══ Input ══

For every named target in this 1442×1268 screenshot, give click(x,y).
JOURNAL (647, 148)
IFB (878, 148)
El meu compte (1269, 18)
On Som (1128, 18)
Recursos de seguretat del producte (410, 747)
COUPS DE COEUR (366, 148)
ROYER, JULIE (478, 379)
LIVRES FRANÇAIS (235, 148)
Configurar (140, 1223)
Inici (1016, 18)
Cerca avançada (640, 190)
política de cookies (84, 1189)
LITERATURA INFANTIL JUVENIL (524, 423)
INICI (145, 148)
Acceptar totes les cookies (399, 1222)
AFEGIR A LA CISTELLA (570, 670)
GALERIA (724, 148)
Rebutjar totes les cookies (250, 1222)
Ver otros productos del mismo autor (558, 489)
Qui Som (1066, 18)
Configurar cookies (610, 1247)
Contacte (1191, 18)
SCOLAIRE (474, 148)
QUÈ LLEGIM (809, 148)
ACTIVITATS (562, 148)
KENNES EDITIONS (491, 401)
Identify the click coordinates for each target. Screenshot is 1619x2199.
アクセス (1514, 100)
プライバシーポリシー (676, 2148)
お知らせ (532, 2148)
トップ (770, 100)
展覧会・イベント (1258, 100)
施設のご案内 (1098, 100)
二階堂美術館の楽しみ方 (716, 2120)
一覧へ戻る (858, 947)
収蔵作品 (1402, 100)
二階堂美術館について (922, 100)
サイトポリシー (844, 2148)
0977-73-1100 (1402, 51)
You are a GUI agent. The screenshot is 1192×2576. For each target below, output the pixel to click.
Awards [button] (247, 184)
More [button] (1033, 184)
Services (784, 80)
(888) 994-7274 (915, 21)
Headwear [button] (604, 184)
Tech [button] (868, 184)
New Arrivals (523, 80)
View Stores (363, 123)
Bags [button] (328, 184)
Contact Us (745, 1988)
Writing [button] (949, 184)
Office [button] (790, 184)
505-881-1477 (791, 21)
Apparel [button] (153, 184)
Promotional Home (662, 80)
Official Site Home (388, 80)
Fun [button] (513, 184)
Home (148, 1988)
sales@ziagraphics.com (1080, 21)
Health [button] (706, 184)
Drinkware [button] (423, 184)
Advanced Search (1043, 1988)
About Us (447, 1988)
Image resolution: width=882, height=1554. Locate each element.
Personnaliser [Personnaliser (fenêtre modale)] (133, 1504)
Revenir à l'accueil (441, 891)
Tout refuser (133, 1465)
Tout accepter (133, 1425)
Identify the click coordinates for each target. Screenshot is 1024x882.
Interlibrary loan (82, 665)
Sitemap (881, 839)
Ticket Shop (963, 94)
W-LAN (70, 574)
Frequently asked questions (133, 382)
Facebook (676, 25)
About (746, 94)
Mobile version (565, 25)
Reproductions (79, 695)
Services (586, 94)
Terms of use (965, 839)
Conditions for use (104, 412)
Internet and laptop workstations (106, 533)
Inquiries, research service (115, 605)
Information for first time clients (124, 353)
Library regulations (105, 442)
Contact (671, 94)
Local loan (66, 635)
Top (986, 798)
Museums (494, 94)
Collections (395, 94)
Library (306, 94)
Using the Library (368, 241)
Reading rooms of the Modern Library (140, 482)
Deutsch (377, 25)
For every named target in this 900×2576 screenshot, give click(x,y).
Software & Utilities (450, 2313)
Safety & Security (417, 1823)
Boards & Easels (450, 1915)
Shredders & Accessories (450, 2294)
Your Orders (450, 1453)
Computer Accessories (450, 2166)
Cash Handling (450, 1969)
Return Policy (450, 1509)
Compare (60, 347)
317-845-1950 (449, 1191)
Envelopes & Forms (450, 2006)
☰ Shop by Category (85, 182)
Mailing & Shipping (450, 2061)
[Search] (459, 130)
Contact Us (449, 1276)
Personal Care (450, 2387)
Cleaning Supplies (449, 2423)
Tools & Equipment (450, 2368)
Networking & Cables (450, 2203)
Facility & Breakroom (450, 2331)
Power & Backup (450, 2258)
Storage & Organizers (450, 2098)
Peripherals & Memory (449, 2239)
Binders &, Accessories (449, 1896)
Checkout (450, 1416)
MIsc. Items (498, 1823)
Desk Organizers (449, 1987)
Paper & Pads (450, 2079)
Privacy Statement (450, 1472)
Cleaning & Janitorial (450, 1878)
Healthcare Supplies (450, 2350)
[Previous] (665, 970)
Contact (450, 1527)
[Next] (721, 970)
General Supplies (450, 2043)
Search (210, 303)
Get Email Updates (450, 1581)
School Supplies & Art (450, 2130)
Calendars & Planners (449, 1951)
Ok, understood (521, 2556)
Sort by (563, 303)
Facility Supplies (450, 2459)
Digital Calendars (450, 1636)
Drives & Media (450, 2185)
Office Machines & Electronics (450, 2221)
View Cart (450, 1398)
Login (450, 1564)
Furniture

═══

Given request:
Rewrite all the rows above as a JSON array of strings, one string per line, skipping any blank lines.

Written answer:
[
  "For every named target in this 1442×1268 screenshot, give click(x,y).",
  "JOURNAL (647, 148)",
  "IFB (878, 148)",
  "El meu compte (1269, 18)",
  "On Som (1128, 18)",
  "Recursos de seguretat del producte (410, 747)",
  "COUPS DE COEUR (366, 148)",
  "ROYER, JULIE (478, 379)",
  "LIVRES FRANÇAIS (235, 148)",
  "Configurar (140, 1223)",
  "Inici (1016, 18)",
  "Cerca avançada (640, 190)",
  "política de cookies (84, 1189)",
  "LITERATURA INFANTIL JUVENIL (524, 423)",
  "INICI (145, 148)",
  "Acceptar totes les cookies (399, 1222)",
  "AFEGIR A LA CISTELLA (570, 670)",
  "GALERIA (724, 148)",
  "Rebutjar totes les cookies (250, 1222)",
  "Ver otros productos del mismo autor (558, 489)",
  "Qui Som (1066, 18)",
  "Configurar cookies (610, 1247)",
  "Contacte (1191, 18)",
  "SCOLAIRE (474, 148)",
  "QUÈ LLEGIM (809, 148)",
  "ACTIVITATS (562, 148)",
  "KENNES EDITIONS (491, 401)",
  "Identify the click coordinates for each target. Screenshot is 1619x2199.",
  "アクセス (1514, 100)",
  "プライバシーポリシー (676, 2148)",
  "お知らせ (532, 2148)",
  "トップ (770, 100)",
  "展覧会・イベント (1258, 100)",
  "施設のご案内 (1098, 100)",
  "二階堂美術館の楽しみ方 (716, 2120)",
  "一覧へ戻る (858, 947)",
  "収蔵作品 (1402, 100)",
  "二階堂美術館について (922, 100)",
  "サイトポリシー (844, 2148)",
  "0977-73-1100 (1402, 51)",
  "You are a GUI agent. The screenshot is 1192×2576. For each target below, output the pixel to click.",
  "Awards [button] (247, 184)",
  "More [button] (1033, 184)",
  "Services (784, 80)",
  "(888) 994-7274 (915, 21)",
  "Headwear [button] (604, 184)",
  "Tech [button] (868, 184)",
  "New Arrivals (523, 80)",
  "View Stores (363, 123)",
  "Bags [button] (328, 184)",
  "Contact Us (745, 1988)",
  "Writing [button] (949, 184)",
  "Office [button] (790, 184)",
  "505-881-1477 (791, 21)",
  "Apparel [button] (153, 184)",
  "Promotional Home (662, 80)",
  "Official Site Home (388, 80)",
  "Fun [button] (513, 184)",
  "Home (148, 1988)",
  "sales@ziagraphics.com (1080, 21)",
  "Health [button] (706, 184)",
  "Drinkware [button] (423, 184)",
  "Advanced Search (1043, 1988)",
  "About Us (447, 1988)",
  "Image resolution: width=882, height=1554. Locate each element.",
  "Personnaliser [Personnaliser (fenêtre modale)] (133, 1504)",
  "Revenir à l'accueil (441, 891)",
  "Tout refuser (133, 1465)",
  "Tout accepter (133, 1425)",
  "Identify the click coordinates for each target. Screenshot is 1024x882.",
  "Interlibrary loan (82, 665)",
  "Sitemap (881, 839)",
  "Ticket Shop (963, 94)",
  "W-LAN (70, 574)",
  "Frequently asked questions (133, 382)",
  "Facebook (676, 25)",
  "About (746, 94)",
  "Mobile version (565, 25)",
  "Reproductions (79, 695)",
  "Services (586, 94)",
  "Terms of use (965, 839)",
  "Conditions for use (104, 412)",
  "Internet and laptop workstations (106, 533)",
  "Inquiries, research service (115, 605)",
  "Information for first time clients (124, 353)",
  "Library regulations (105, 442)",
  "Contact (671, 94)",
  "Local loan (66, 635)",
  "Top (986, 798)",
  "Museums (494, 94)",
  "Collections (395, 94)",
  "Library (306, 94)",
  "Using the Library (368, 241)",
  "Reading rooms of the Modern Library (140, 482)",
  "Deutsch (377, 25)",
  "For every named target in this 900×2576 screenshot, give click(x,y).",
  "Software & Utilities (450, 2313)",
  "Safety & Security (417, 1823)",
  "Boards & Easels (450, 1915)",
  "Shredders & Accessories (450, 2294)",
  "Your Orders (450, 1453)",
  "Computer Accessories (450, 2166)",
  "Cash Handling (450, 1969)",
  "Return Policy (450, 1509)",
  "Compare (60, 347)",
  "317-845-1950 (449, 1191)",
  "Envelopes & Forms (450, 2006)",
  "☰ Shop by Category (85, 182)",
  "Mailing & Shipping (450, 2061)",
  "[Search] (459, 130)",
  "Contact Us (449, 1276)",
  "Personal Care (450, 2387)",
  "Cleaning Supplies (449, 2423)",
  "Tools & Equipment (450, 2368)",
  "Networking & Cables (450, 2203)",
  "Facility & Breakroom (450, 2331)",
  "Power & Backup (450, 2258)",
  "Storage & Organizers (450, 2098)",
  "Peripherals & Memory (449, 2239)",
  "Binders &, Accessories (449, 1896)",
  "Checkout (450, 1416)",
  "MIsc. Items (498, 1823)",
  "Desk Organizers (449, 1987)",
  "Paper & Pads (450, 2079)",
  "Privacy Statement (450, 1472)",
  "Cleaning & Janitorial (450, 1878)",
  "Healthcare Supplies (450, 2350)",
  "[Previous] (665, 970)",
  "Contact (450, 1527)",
  "[Next] (721, 970)",
  "General Supplies (450, 2043)",
  "Search (210, 303)",
  "Get Email Updates (450, 1581)",
  "School Supplies & Art (450, 2130)",
  "Calendars & Planners (449, 1951)",
  "Ok, understood (521, 2556)",
  "Sort by (563, 303)",
  "Facility Supplies (450, 2459)",
  "Digital Calendars (450, 1636)",
  "Drives & Media (450, 2185)",
  "Office Machines & Electronics (450, 2221)",
  "View Cart (450, 1398)",
  "Login (450, 1564)",
  "Furniture"
]